The histopathology of the needle core biopsy could not be reconciled with the radiological findings. A decision was therefore made at the multidisciplinary meeting to excise the lesion completely, but not to compromise any vital structures (for example, nerves), before a definitive diagnosis was made.
Histological examination of the excision specimen showed a well circumscribed tumour within the deep dermis and subcutaneous fat, with no obvious involvement of the superficial skin. The tumour was composed predominantly of bone including cellular marrow fat with erythroid elements. In other areas the features were typical of a benign mixed tumour (fig 1). Focally, there were numerous hair follicle-like structures and keratocysts, indicating pilar differentiation, and in some areas pilomatricoma-like features (fig 2), with typical basaloid and shadow cells, were prominent. Occasional groups of apocrine glands were also present. No cellular atypia was seen, and only occasional mitoses were found. The low proliferative activity of the tumour was confirmed with by MIB-1 immunochemistry.

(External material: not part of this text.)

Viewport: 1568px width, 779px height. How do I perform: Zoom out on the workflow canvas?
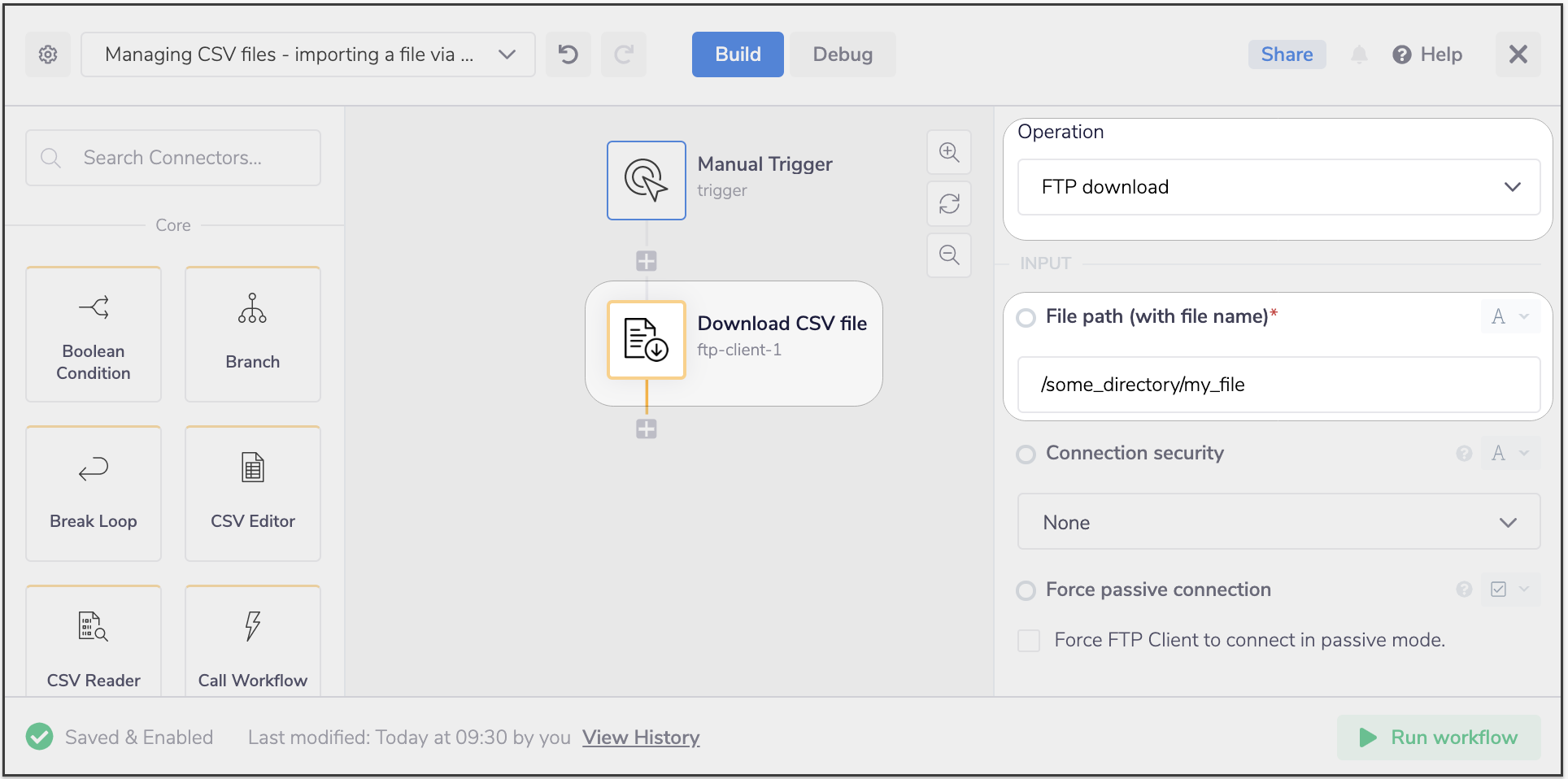click(x=949, y=255)
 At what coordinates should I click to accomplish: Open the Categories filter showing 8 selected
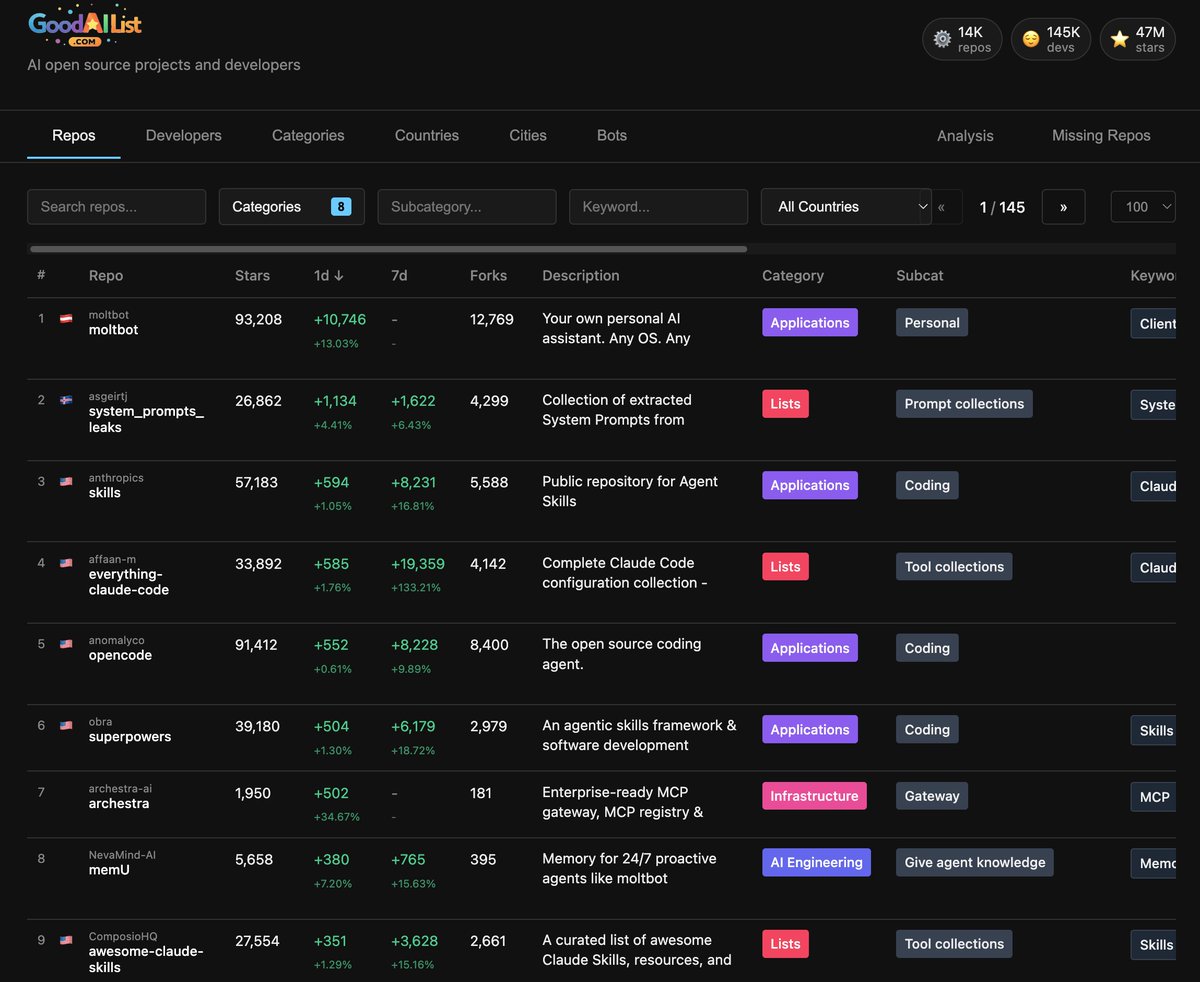[x=291, y=206]

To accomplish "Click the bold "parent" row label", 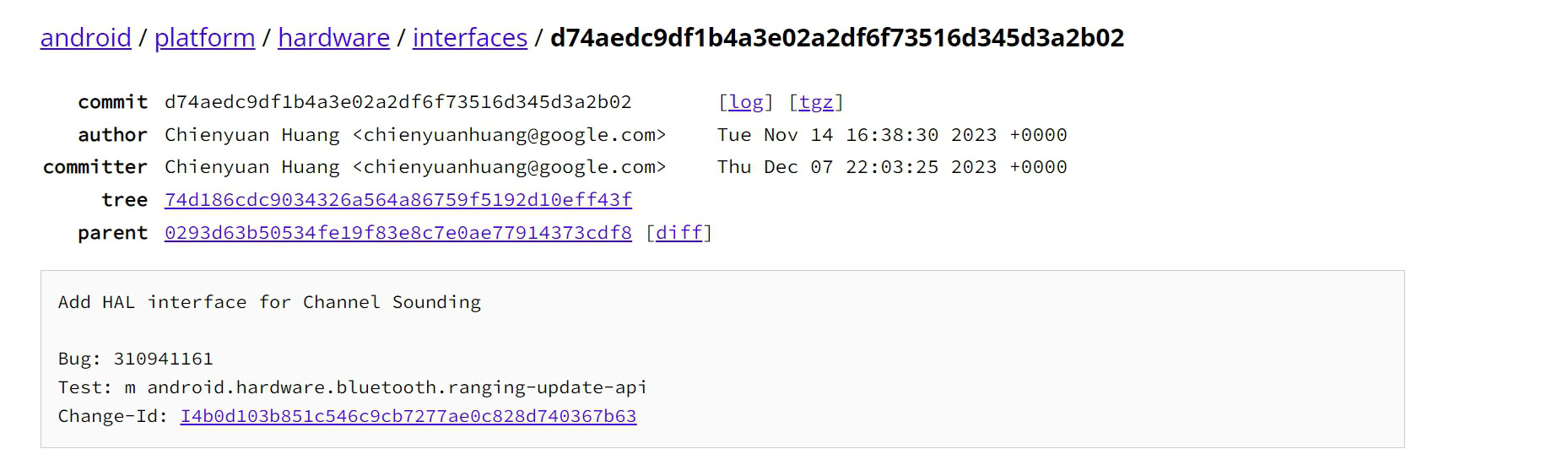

Typically, benign mixed tumours of the skin contain an intimate admixture of epithelial–myoepithelial structures within a chondromyxoid and fibrous stroma. Occasionally, differentiation towards various skin adnexal structures (including hair matrix, hair follicle, apocrine, and sebaceous glands) is encountered, suggesting origin from a folliculosebaceous–apocrine unit.3,4 The generally accepted view is that there are apocrine and eccrine variants. Follicular differentiation is more commonly seen than sebaceous.4 Ossification is a rare feature and when present is usually focal and scant.1 Tsoitis et al reported a case of benign mixed tumour arising in the skin of the temple and showing focal ossification and pilosebaceous differentiation.5
Extensive ossification in benign mixed tumours at any anatomical site is exceedingly rare, and so far, only two such tumours have been reported in the skin, both in Japanese patients.1,2 Akasaka et al suggested that ossification in these tumours indicates development from pluripotential stem cells.2
Apart from the rare occurrence of ossification in cutaneous mixed tumours of the skin, secondary (metaplastic) ossification may be seen in a variety of other skin lesions, including naevi (particularly on the face (osteonaevus of Nanta)), basal cell carcinomas, up to 20% of pilomatricomas, and less commonly in trichoepitheliomas, haemangiomas, pyogenic granulomas, schwannomas, lipomas, organoid naevi, epidermal and dermoid cysts, dermatofibromas, desmoplastic melanomas, and some cutaneous metastases.6
“Extensive ossification in benign mixed tumours at any anatomical site is exceedingly rare, and so far, only two such tumours have been reported in the skin, both in Japanese patients”
Take home messages
Benign mixed tumours of the skin occasionally show differentiation towards other skin adnexal structures
Focal ossification is sometimes seen but extensive ossification is a rare feature
Such appearances can pose diagnostic difficulty and clinical, radiological, and pathological correlation is essential
In conclusion, we present a case of benign mixed tumour of the skin with extensive ossification. This case, to the best of our knowledge is the first to be reported in a white patient. The presence of extensive ossification with areas of cellular marrow fat caused diagnostic difficulty, particularly on magnetic resonance imaging, and the pathological appearances of a needle core biopsy could not be reconciled with radiology. Awareness of this phenomenon in benign mixed tumour of the skin could avoid future diagnostic pitfalls.